40年の時を経て、かってと同じように患者と医師として巡り合ったというまるで小説のような物語であったと著者は結んでいる。
変化に対する感受性を高めて速やかに適応できるか
前回、人は絶望しないために悪を必要とすると書いた。
今回紹介したケースでは、ご本人にとって「悪」になってしまった対象が、配偶者であり家族であったようだ。
実際、病気が原因で痛みが続く場合、患者さんの怒りの矛先は、身近な人、とくに配偶者や家族に向いてしまう。
以前から、著名人とかが雑誌に闘病記を書いていたりするが、案外、心が切り替えられないまま奥さんに八つ当たりしているケースが多い。
前回、書いたキューブらロスの死の受容のプロセスのように、誰しもが通るプロセスにおいて、一気に神との取引まで心を切り替えらることが、どんなに難しいのかを示している。
一方、このケースで興味深いのは季節の変わり目に爆発的な発作が起こっていることだ。
以前から、このブログで描いているように、自分は季節の変わり目に何が起こるかわからない怖さがあると思っており、特に11月は誰でも何かしら異変が起こる季節ではないか、と思っている。
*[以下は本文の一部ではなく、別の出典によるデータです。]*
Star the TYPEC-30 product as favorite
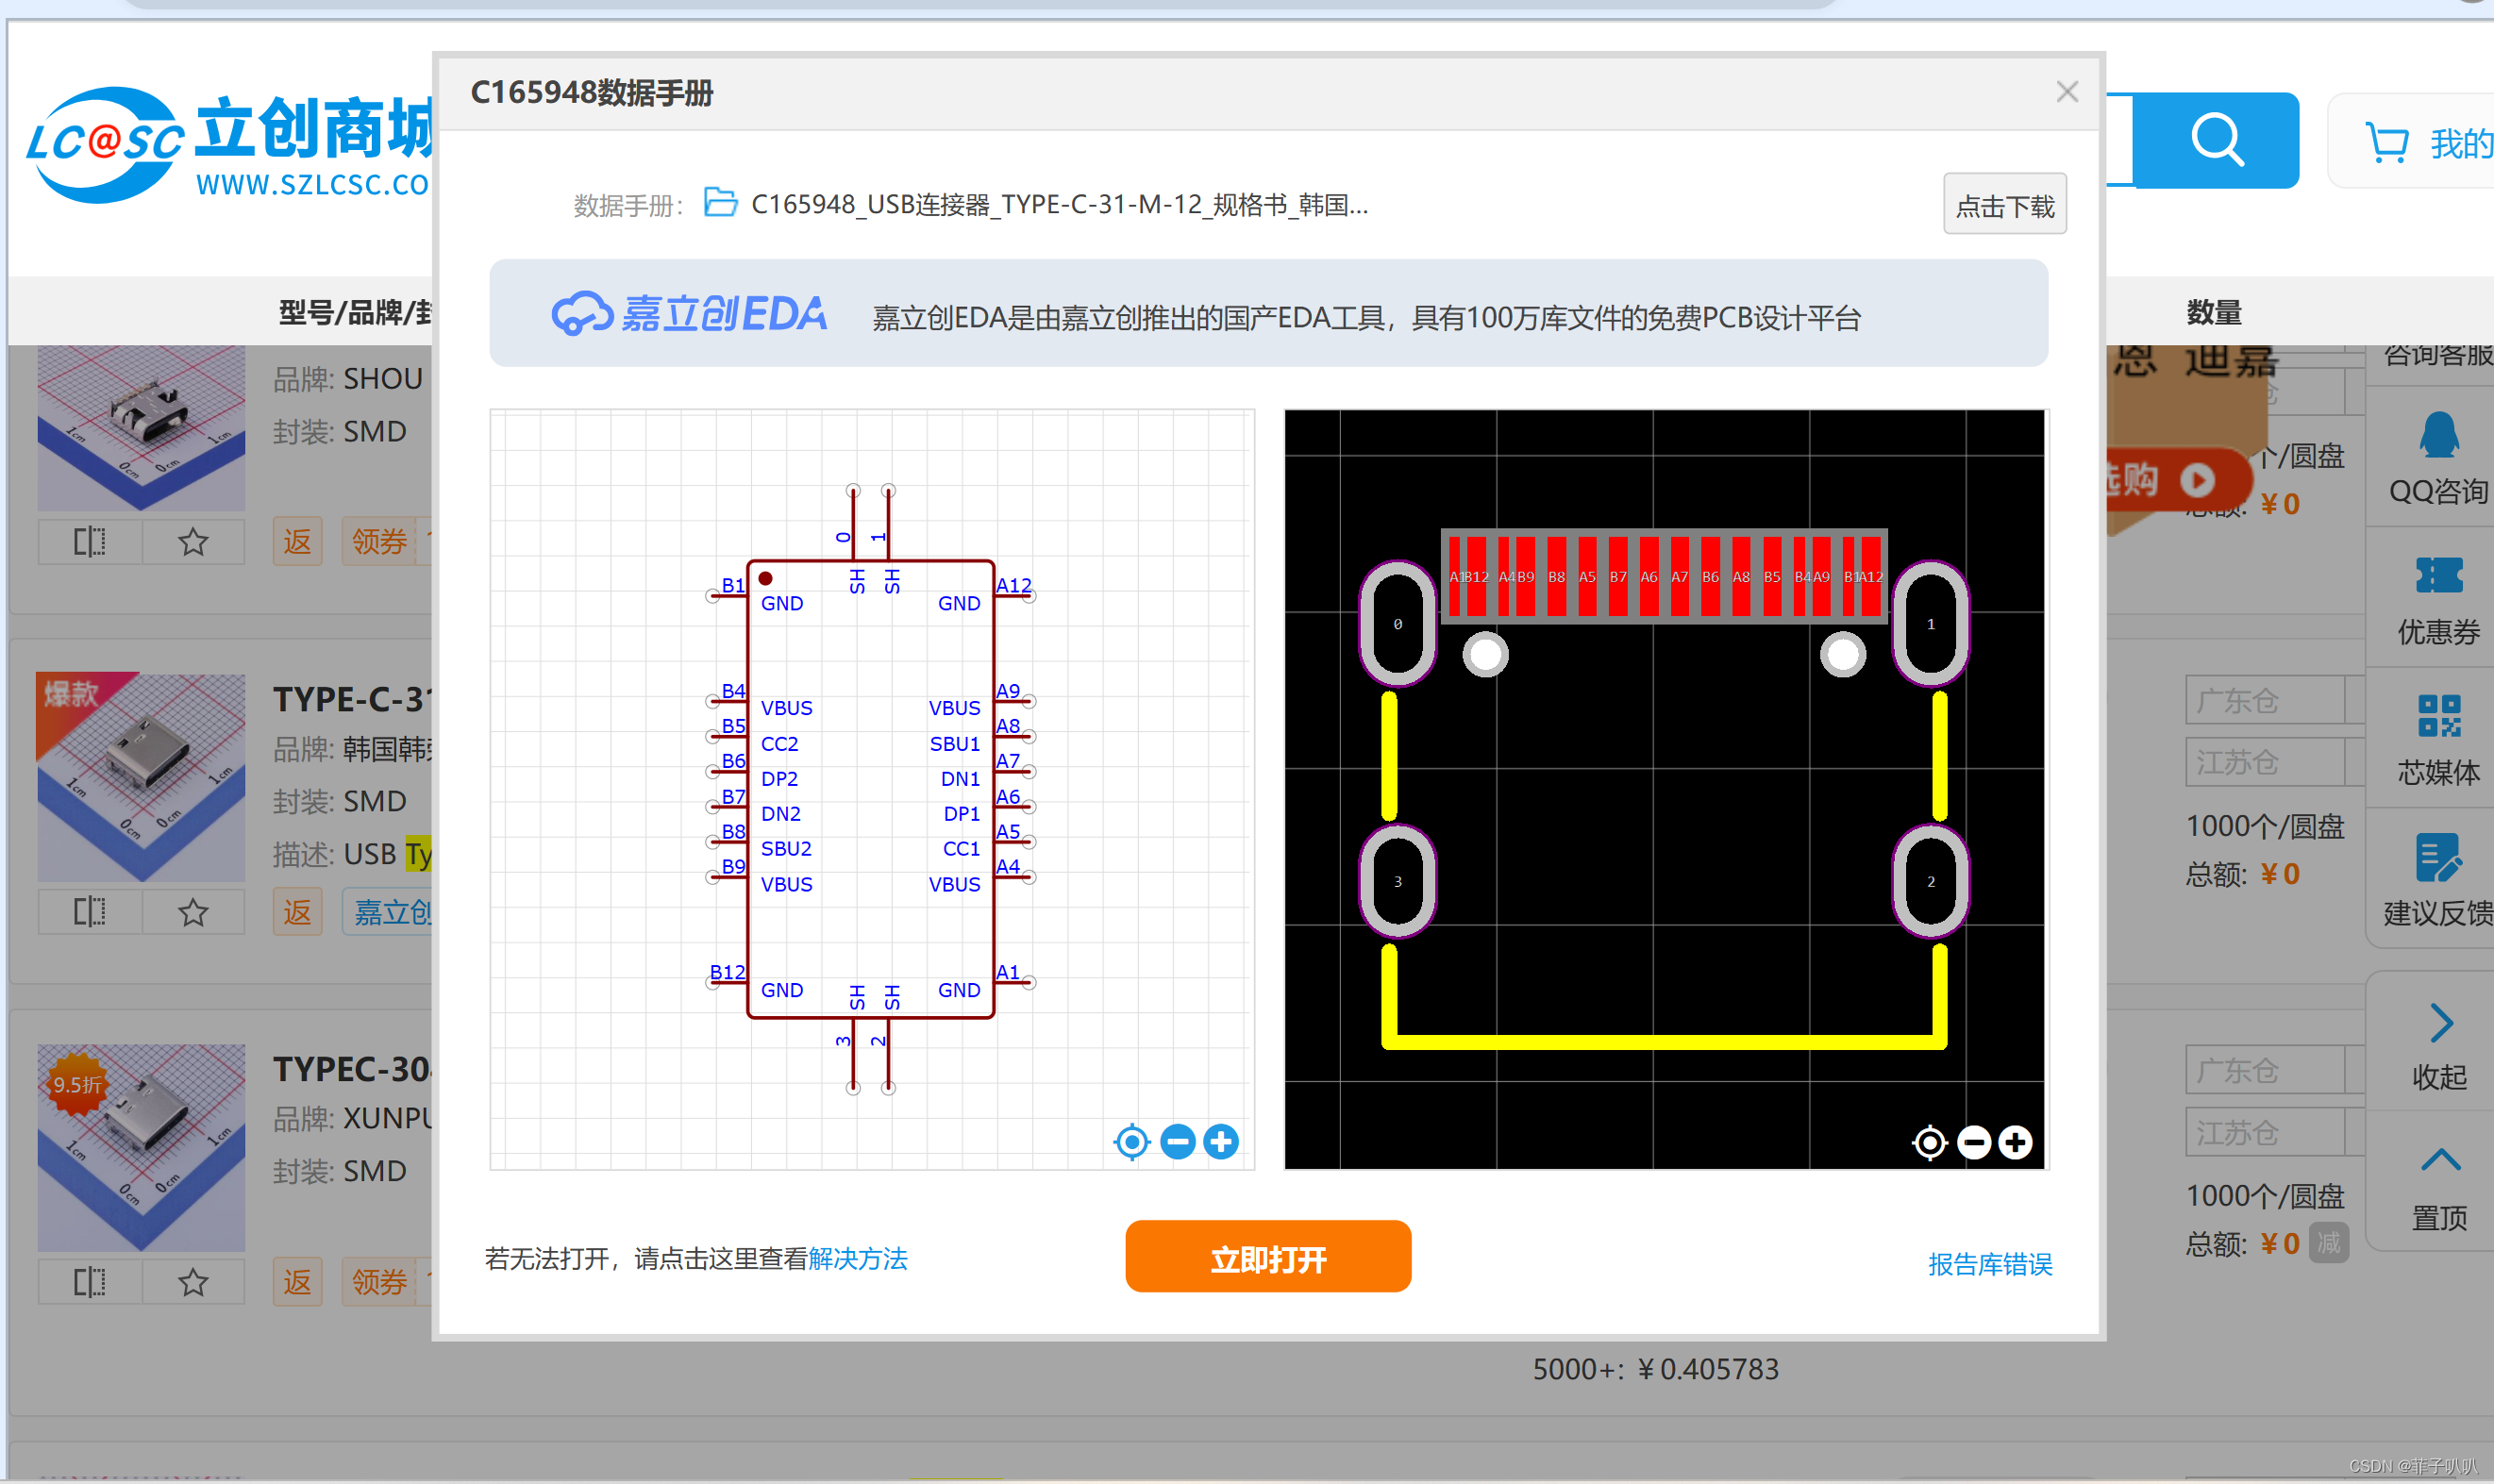This screenshot has height=1484, width=2494. (193, 1282)

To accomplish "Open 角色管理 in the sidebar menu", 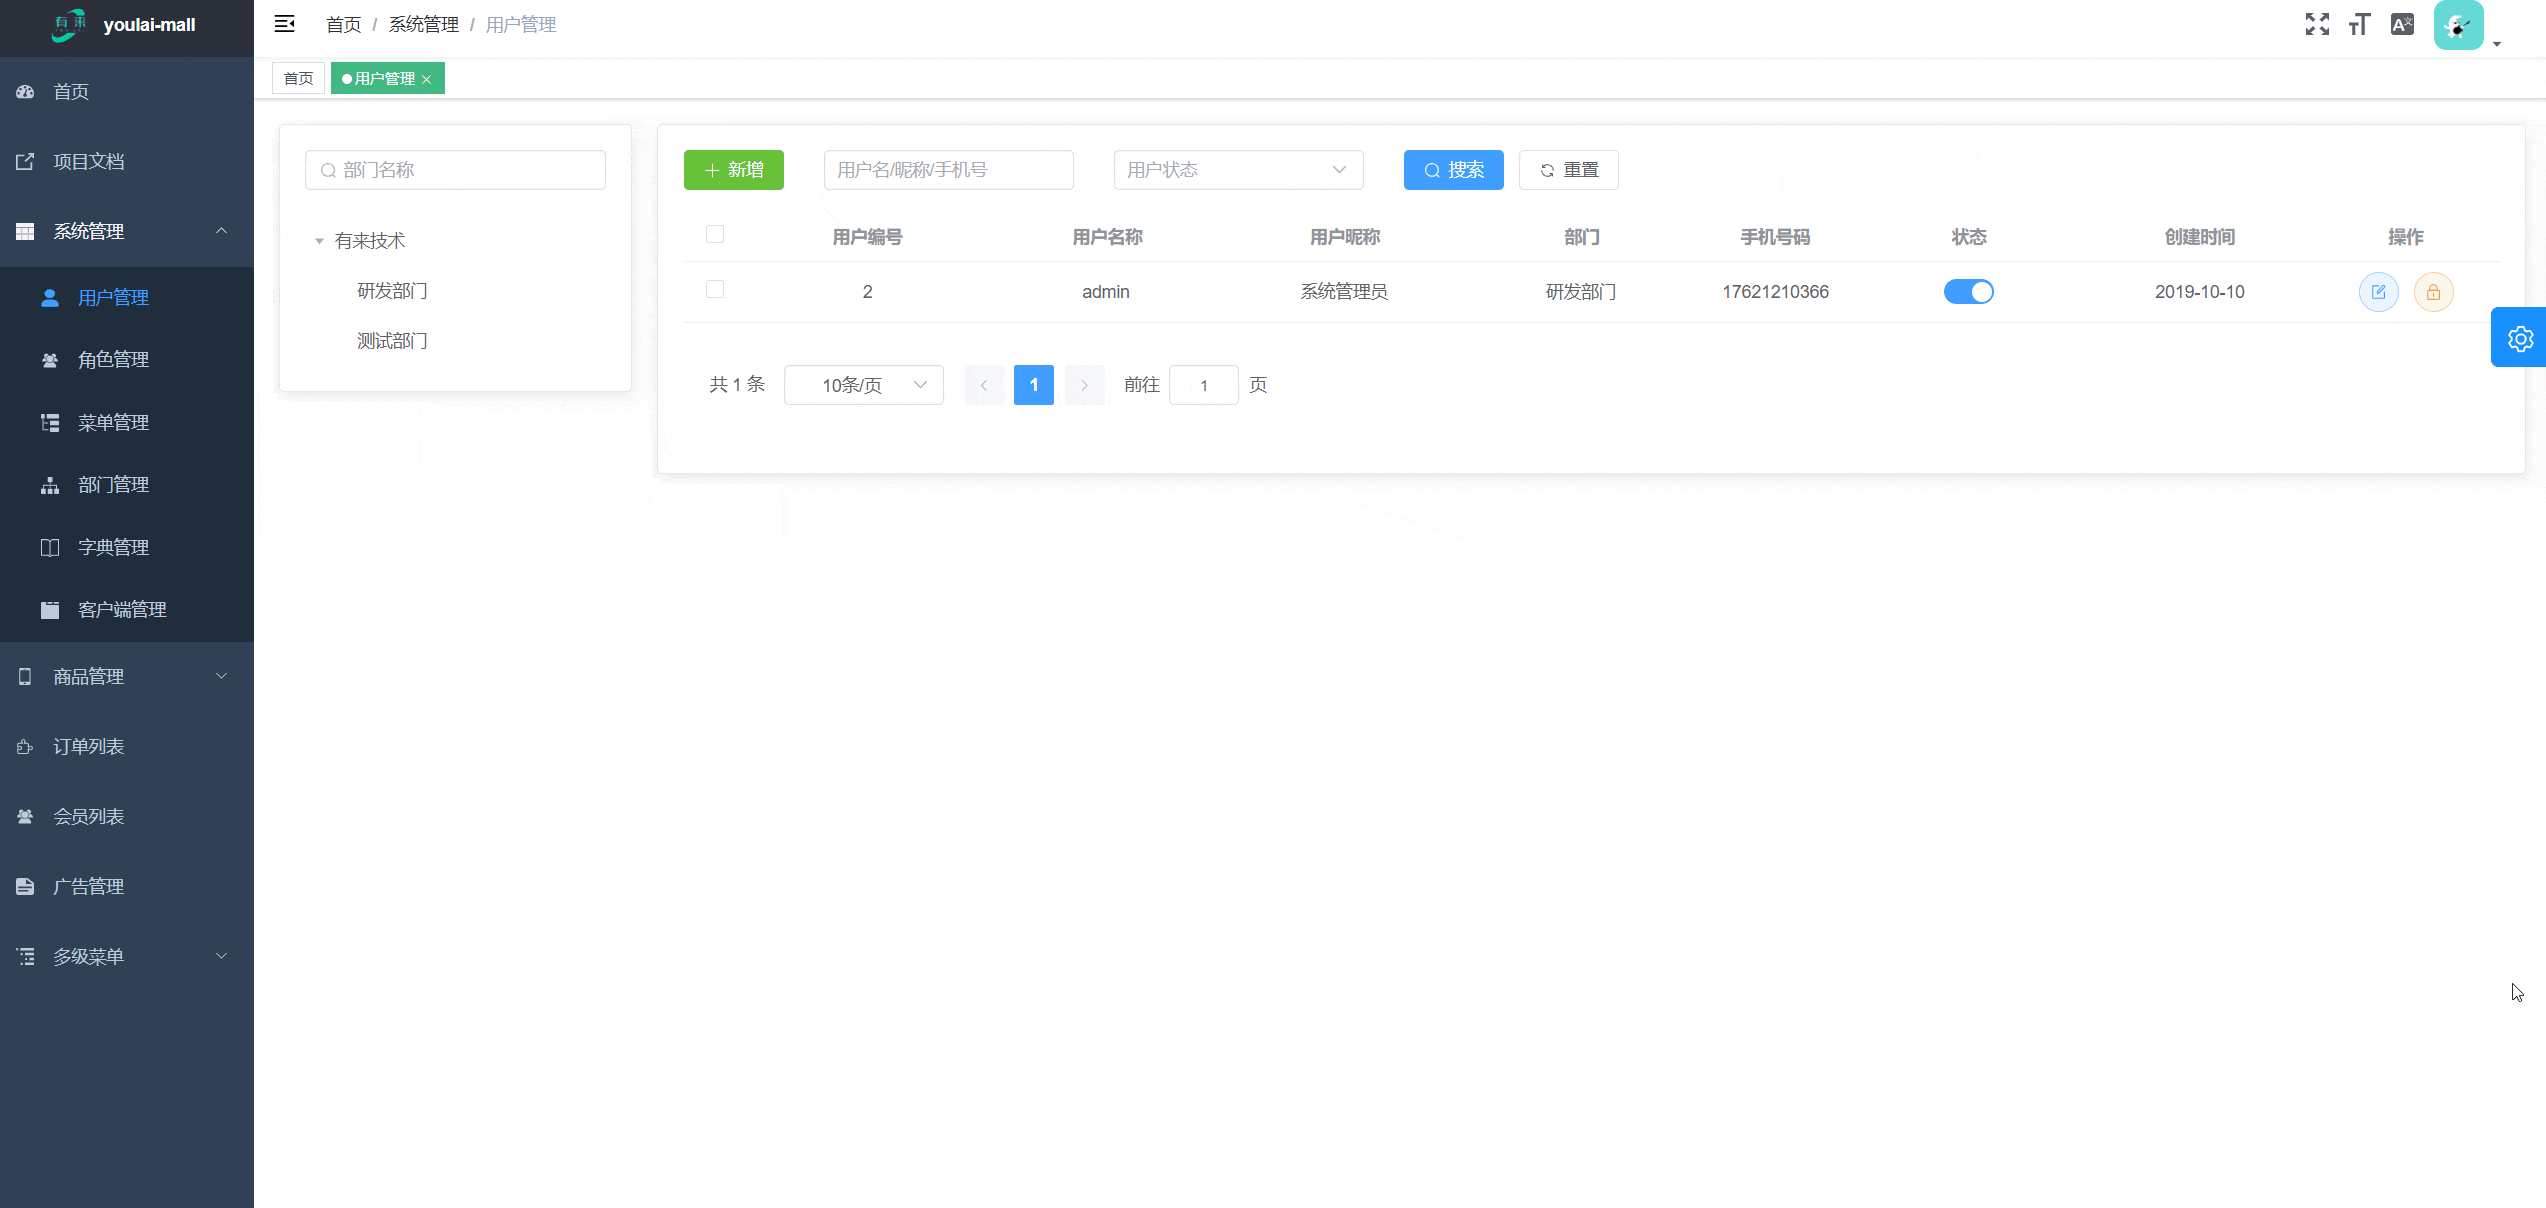I will point(113,360).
自分も気をつけてはいるのだが、去年の11月は寒くて寒くて大変な日が続いてい何となくめげていた。
11月3日のブログにダーウィンの言葉で「生き残る種とは、最も強いものではない。最も知的なものでもない。それは、変化に最もよく適応した種である」という言葉を紹介している。
大事なのは、日ごろから体調や自分の心の変化に対する感受性を高めておくことであり、そうすれば変化に対して速やかに適応できると思う。
人生は生きている限り変化が連続するものであり、それに対して常に適応することが求められる。
自分の身体に何か異変があったとき、欲も得も何もかも捨ててしまうように心がける事が大事である。
そうは言っても、明日、自分が癌であると宣告されたとして、自分がまわりに八つ当たりせずに癌に適応できる人間になれるか、全く自信がない。
そうなったら、こんなに気楽に考えられていないだろう。